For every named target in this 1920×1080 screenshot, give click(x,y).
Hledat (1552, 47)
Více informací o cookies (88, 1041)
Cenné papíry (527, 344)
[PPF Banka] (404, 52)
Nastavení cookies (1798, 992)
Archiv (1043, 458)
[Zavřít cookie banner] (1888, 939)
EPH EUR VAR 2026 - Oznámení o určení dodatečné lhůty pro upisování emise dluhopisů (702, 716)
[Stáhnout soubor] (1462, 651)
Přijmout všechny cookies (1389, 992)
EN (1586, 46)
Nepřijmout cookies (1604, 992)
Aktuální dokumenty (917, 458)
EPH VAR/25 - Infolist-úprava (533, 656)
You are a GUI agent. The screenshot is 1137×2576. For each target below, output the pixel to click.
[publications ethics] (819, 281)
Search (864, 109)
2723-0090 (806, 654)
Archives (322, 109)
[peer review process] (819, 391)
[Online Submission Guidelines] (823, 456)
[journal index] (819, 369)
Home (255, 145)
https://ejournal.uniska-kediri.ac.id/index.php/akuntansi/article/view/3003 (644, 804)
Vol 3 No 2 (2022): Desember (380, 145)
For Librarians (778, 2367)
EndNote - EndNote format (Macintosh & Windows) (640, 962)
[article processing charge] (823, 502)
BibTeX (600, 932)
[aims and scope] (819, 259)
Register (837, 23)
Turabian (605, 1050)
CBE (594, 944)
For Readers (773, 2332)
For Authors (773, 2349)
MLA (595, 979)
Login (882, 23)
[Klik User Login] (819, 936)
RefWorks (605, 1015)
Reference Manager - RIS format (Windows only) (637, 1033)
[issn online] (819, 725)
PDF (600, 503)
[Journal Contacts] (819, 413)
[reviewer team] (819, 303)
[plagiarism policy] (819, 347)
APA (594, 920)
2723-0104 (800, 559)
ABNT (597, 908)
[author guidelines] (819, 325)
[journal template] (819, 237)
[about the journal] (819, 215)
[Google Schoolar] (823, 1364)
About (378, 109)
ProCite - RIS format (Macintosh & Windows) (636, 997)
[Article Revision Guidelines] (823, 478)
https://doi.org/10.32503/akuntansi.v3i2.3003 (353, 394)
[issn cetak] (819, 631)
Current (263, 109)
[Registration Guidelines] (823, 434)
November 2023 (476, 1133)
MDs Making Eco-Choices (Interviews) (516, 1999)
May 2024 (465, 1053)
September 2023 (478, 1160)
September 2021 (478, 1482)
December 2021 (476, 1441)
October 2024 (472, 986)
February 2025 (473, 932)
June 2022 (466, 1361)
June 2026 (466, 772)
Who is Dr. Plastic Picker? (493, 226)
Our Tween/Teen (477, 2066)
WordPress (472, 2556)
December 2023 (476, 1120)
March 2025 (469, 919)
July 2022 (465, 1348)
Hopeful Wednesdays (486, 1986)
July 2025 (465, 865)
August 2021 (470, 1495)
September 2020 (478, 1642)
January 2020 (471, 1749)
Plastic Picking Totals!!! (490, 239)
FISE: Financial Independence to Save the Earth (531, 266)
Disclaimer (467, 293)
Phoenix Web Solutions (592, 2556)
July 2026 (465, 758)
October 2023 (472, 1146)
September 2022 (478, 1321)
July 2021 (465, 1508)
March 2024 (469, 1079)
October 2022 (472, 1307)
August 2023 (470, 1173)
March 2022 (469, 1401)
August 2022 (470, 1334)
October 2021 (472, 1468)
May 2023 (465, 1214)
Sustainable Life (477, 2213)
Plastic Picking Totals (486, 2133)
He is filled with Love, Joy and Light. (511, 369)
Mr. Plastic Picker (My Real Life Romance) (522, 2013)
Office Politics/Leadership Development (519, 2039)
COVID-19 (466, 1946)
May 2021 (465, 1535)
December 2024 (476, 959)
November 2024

■ **TASK**
Return a copy of each line in the records above that has "Totals" in it.

■ **ANSWER SECTION**
Plastic Picking Totals!!! (490, 239)
Plastic Picking Totals (486, 2133)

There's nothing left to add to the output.